[Pixel coordinate grounding data]
BEGIN

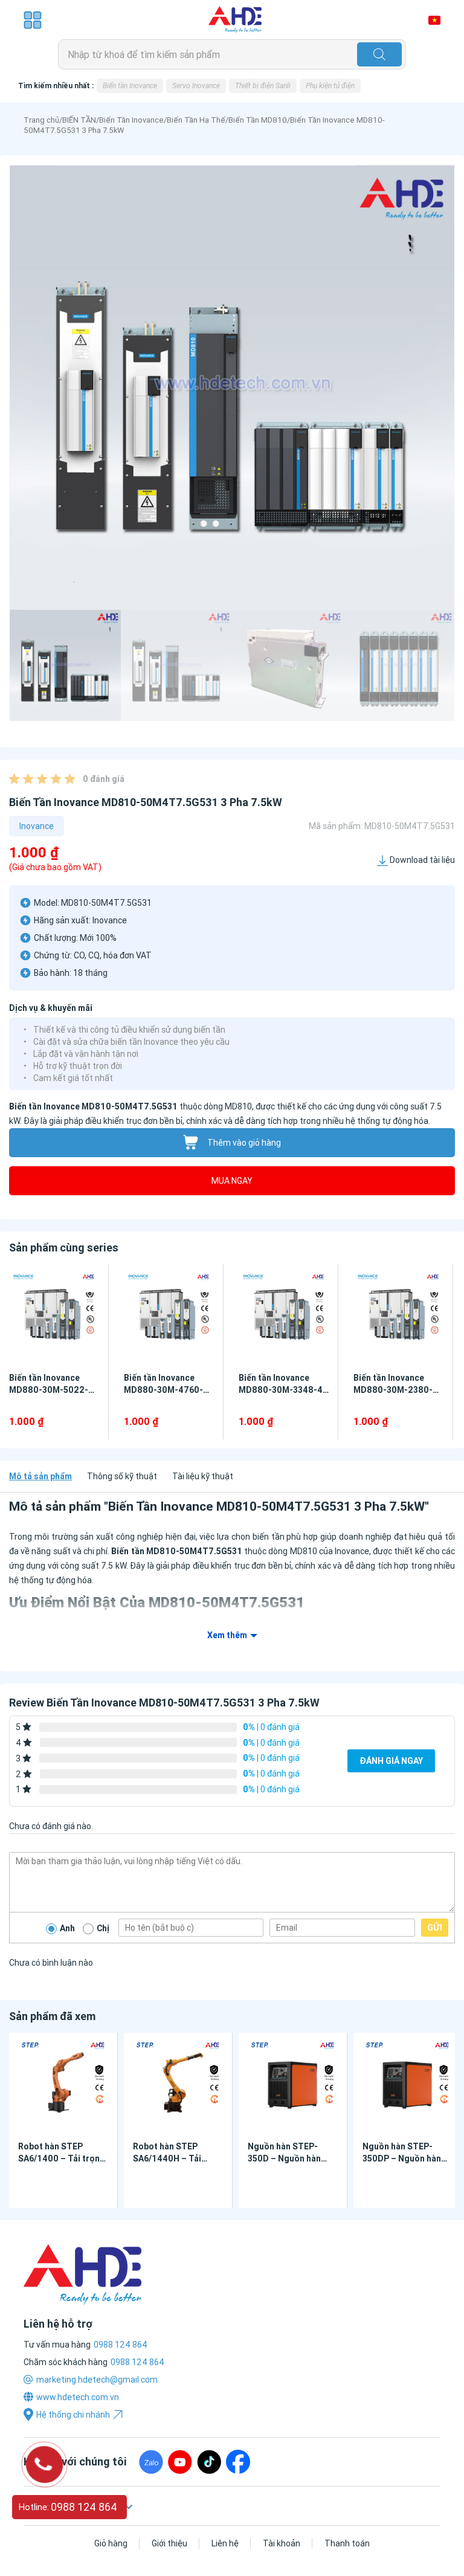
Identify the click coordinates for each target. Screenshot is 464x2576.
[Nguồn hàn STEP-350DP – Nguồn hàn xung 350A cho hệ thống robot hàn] (407, 2084)
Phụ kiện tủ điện (330, 85)
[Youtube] (180, 2462)
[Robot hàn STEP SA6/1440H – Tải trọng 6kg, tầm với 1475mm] (178, 2084)
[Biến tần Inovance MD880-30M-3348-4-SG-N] (284, 1316)
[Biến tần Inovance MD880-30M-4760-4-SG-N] (169, 1316)
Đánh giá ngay (391, 1760)
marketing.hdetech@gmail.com (97, 2379)
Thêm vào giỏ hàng (244, 1142)
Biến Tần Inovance (131, 120)
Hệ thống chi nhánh (73, 2414)
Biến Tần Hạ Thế (196, 120)
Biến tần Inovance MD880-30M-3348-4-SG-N (282, 1389)
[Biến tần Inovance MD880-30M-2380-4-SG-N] (398, 1316)
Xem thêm (227, 1635)
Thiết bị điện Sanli (263, 85)
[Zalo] (151, 2462)
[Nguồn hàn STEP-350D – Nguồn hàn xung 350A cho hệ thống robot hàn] (293, 2084)
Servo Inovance (196, 85)
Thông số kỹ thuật (122, 1476)
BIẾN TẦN (79, 120)
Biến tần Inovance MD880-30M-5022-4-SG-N (53, 1389)
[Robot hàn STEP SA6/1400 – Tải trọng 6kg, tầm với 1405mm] (63, 2084)
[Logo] (235, 19)
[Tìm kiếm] (379, 54)
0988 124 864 (137, 2362)
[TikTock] (209, 2462)
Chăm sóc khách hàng (66, 2362)
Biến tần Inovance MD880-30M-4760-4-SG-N (168, 1389)
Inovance (36, 826)
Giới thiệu (169, 2543)
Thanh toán (347, 2543)
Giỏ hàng (110, 2543)
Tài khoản (281, 2543)
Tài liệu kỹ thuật (202, 1476)
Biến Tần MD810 (257, 120)
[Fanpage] (238, 2462)
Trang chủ (41, 120)
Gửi (434, 1927)
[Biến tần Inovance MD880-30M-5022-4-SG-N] (54, 1316)
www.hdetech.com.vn (77, 2397)
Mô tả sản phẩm (40, 1476)
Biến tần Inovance (130, 85)
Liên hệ (225, 2543)
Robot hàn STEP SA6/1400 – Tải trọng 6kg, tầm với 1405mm (61, 2158)
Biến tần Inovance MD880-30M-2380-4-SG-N (397, 1389)
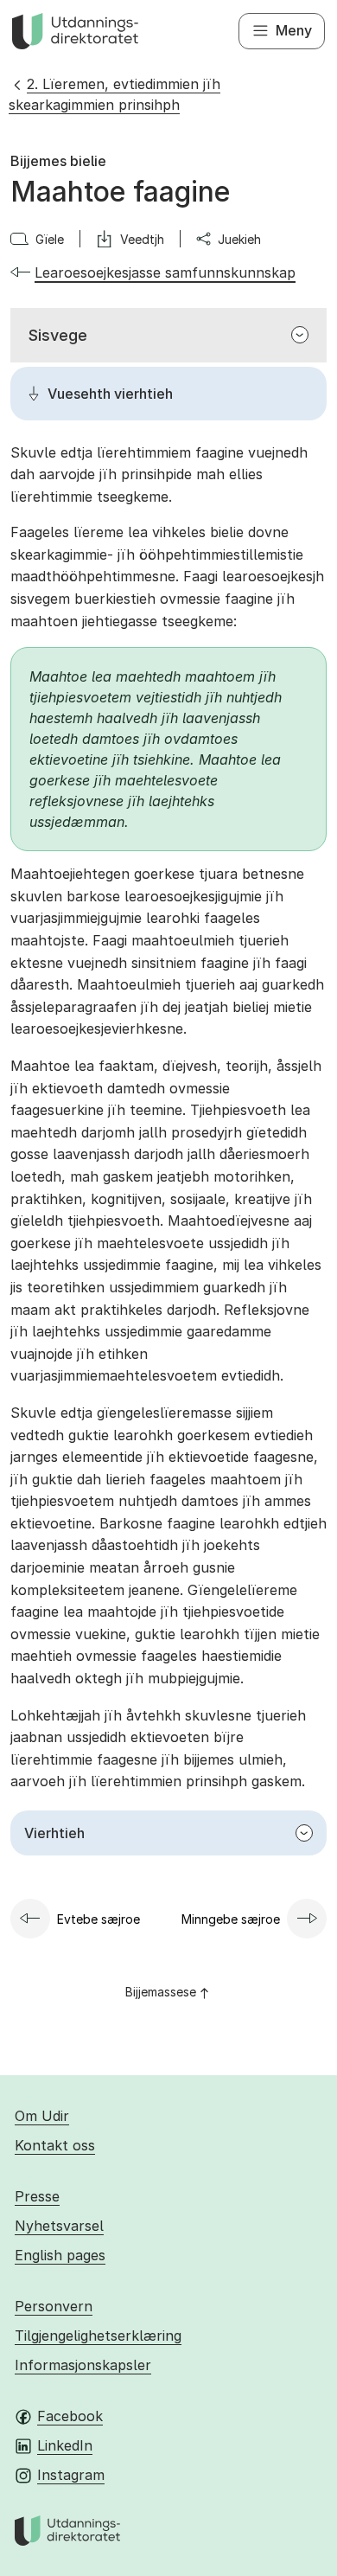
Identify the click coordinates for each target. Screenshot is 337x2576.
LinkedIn (64, 2445)
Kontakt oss (55, 2145)
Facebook (70, 2416)
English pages (60, 2255)
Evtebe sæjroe (98, 1919)
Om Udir (42, 2115)
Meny (294, 30)
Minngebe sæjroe (230, 1919)
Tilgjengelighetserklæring (98, 2335)
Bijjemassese (160, 1991)
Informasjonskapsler (83, 2365)
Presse (37, 2196)
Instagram (71, 2474)
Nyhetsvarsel (59, 2225)
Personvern (53, 2306)
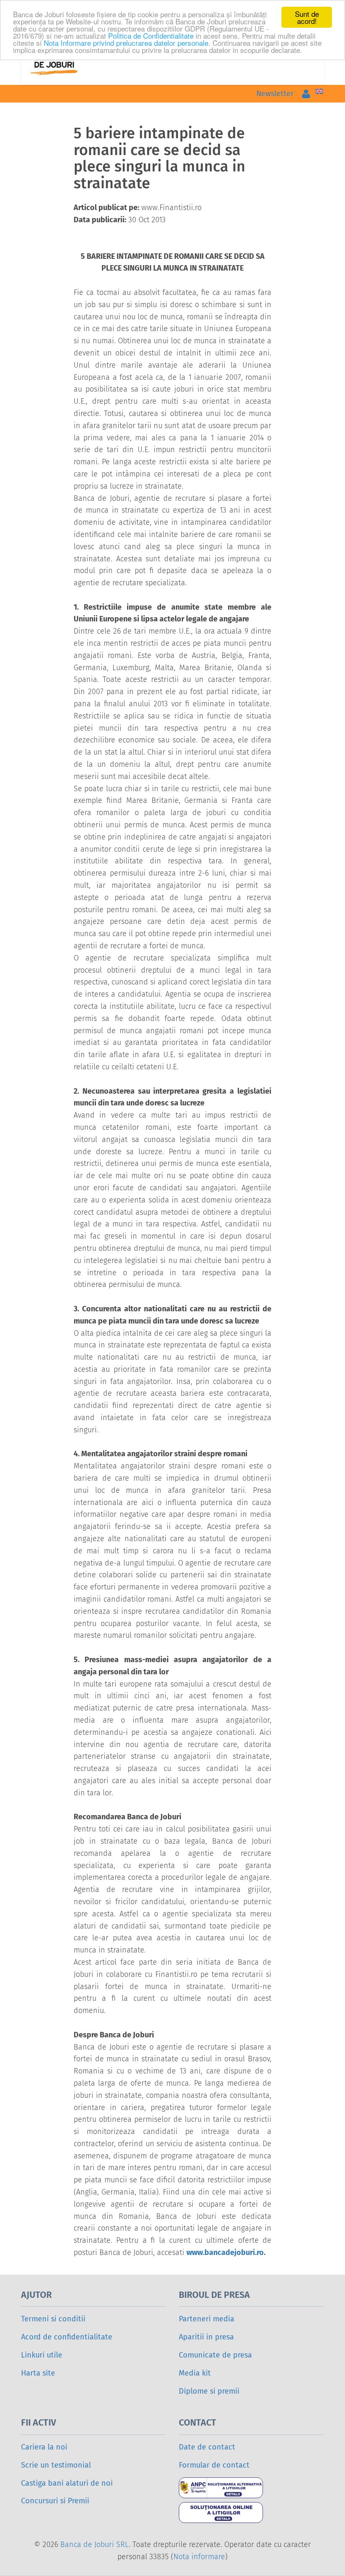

END

State how many lines of the data contain the word "each". Nothing besides the number belongs in the reply.

2